> _What you need to do_
Summarize the text below on the life cycle of a scientific paper in two sentences.

> _Text shown_
>>

Sure To Fall

What does the life cycle of a scientific paper look like?

It stands to reason that after a paper is published, people download and read the paper and then if it generates sufficient interest, it will begin to be cited. At some point these citations will peak and the interest will die away as the work gets superseded or the field moves on. So each paper has a useful lifespan. When does the average paper start to accumulate citations, when do they peak and when do they die away?

Citation behaviours are known to be very field-specific. So to narrow things down, I focussed on cell biology and in one area “clathrin-mediated endocytosis” in particular. It’s an area that I’ve published in – of course this stuff is driven by self-interest. I downloaded data for 1000 papers from Web of Science that had accumulated the most citations. Reviews were excluded, as I assume their citation patterns are different from primary literature. The idea was just to take a large sample of papers on a topic. The data are pretty good, but there are some errors (see below).

Number-crunching (feel free to skip this bit): I imported the data into IgorPro making a 1D wave for each record (paper). I deleted the last point corresponding to cites in 2014 (the year is not complete). I aligned all records so that year of publication was 0. Next, the citations were normalised to the maximum number achieved in the peak year. This allows us to look at the lifecycle in a sensible way. Next I took out records to papers less than 6 years old as I reasoned these would have not have completed their lifecycle and could contaminate the analysis (it turned out to make little difference). The lifecycles were plotted and averaged. I also wrote a quick function to pull out the peak year for citations post hoc.

<<

> _Records_
>>

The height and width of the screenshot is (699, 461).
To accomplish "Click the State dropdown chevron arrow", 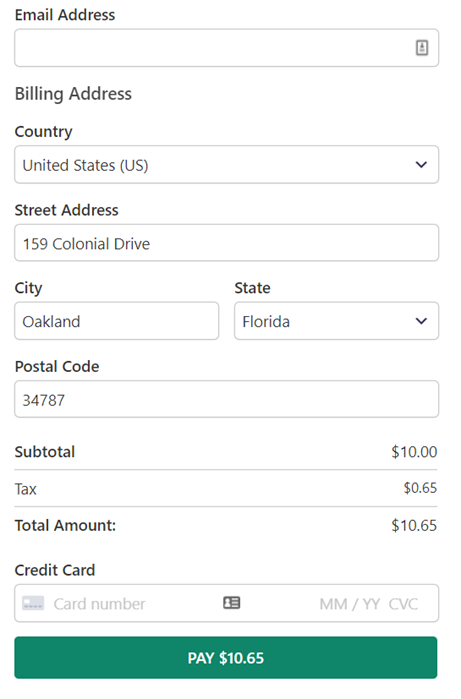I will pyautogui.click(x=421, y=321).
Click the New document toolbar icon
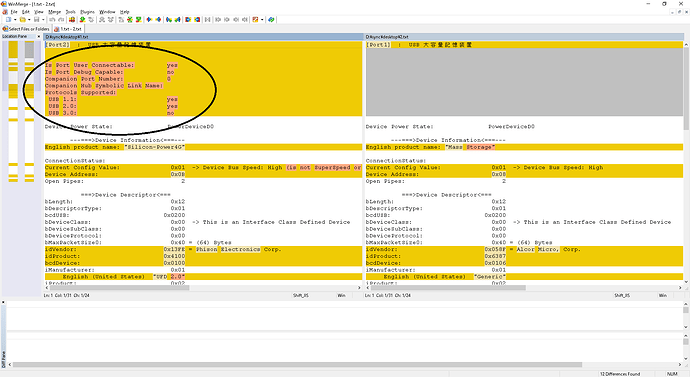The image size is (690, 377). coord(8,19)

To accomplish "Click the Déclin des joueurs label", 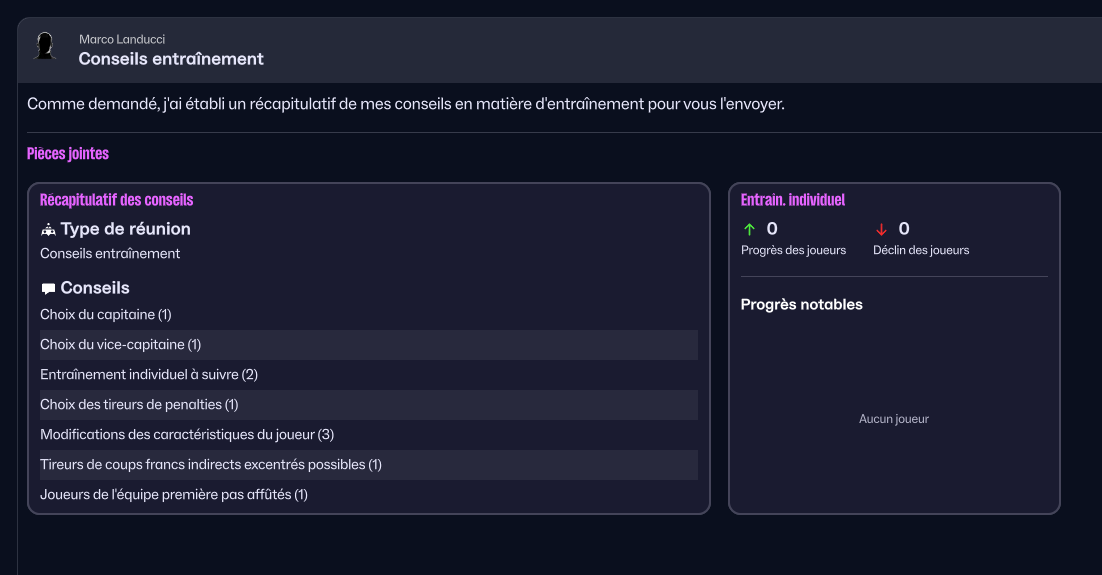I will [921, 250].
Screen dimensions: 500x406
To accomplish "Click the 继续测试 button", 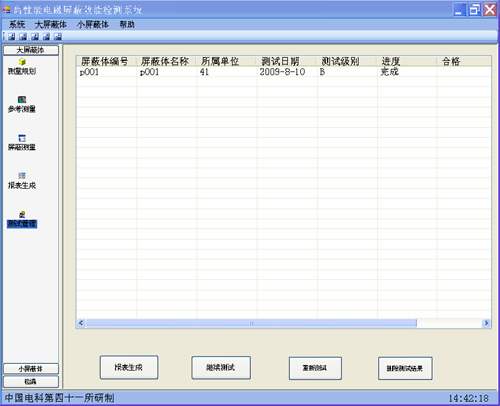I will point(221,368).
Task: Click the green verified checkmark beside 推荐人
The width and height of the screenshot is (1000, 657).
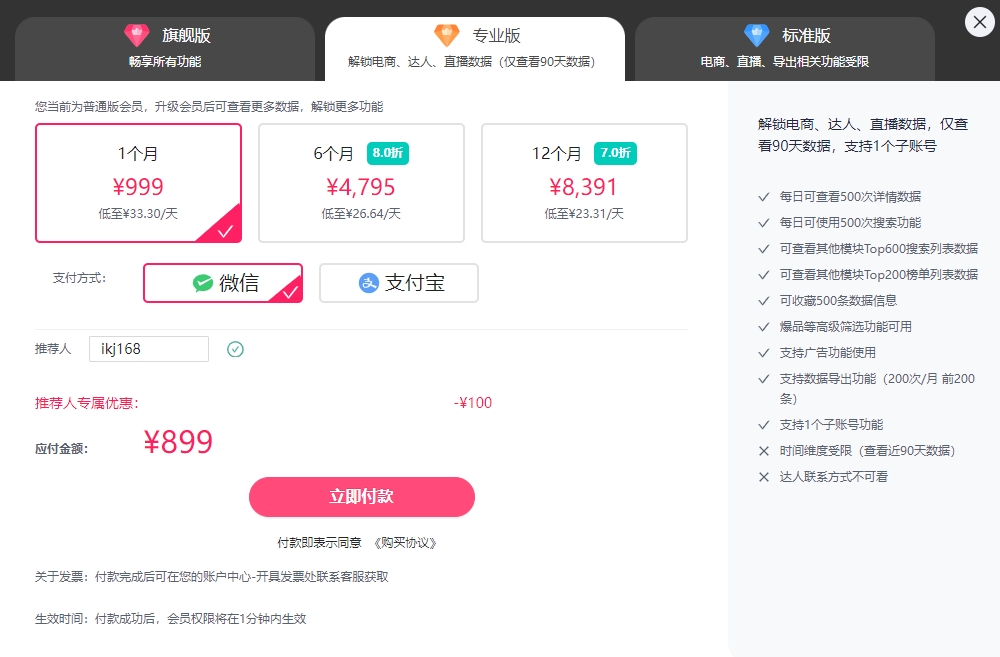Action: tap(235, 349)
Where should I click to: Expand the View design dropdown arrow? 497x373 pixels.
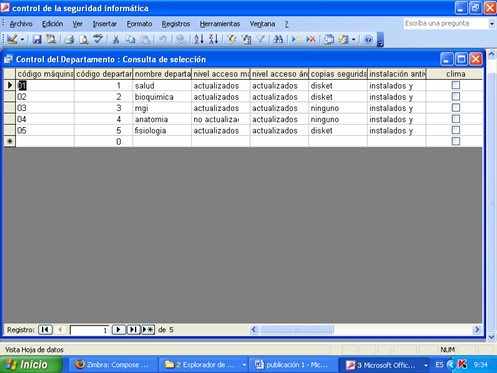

<<
>>

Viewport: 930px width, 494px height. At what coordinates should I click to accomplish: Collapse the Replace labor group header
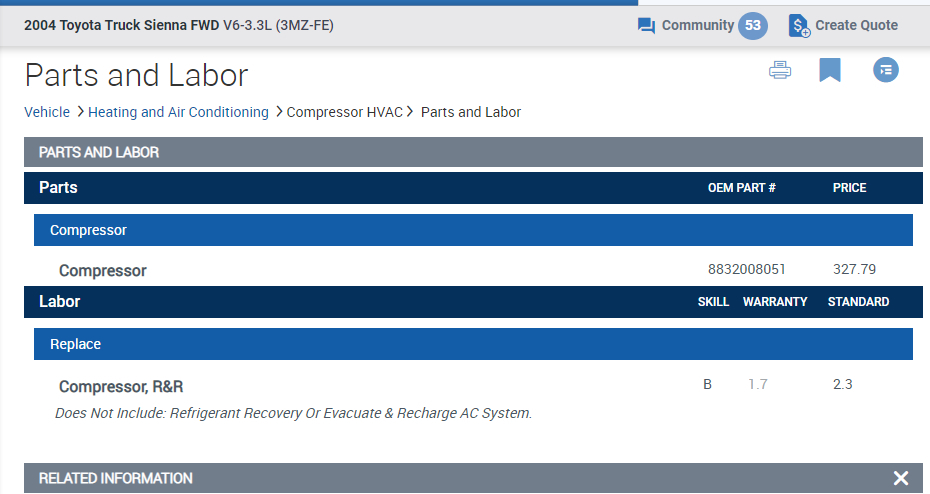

<<

> _Response box_
The text asks when the average scientific paper starts to gather citations, when those citations peak, and when they die away. To answer this, it takes the 1000 most-cited papers on clathrin-mediated endocytosis from Web of Science, excluding reviews, aligns each paper's citations to its year of publication, normalizes them to the peak year, removes papers less than six years old, and then plots and averages the lifecycles in IgorPro.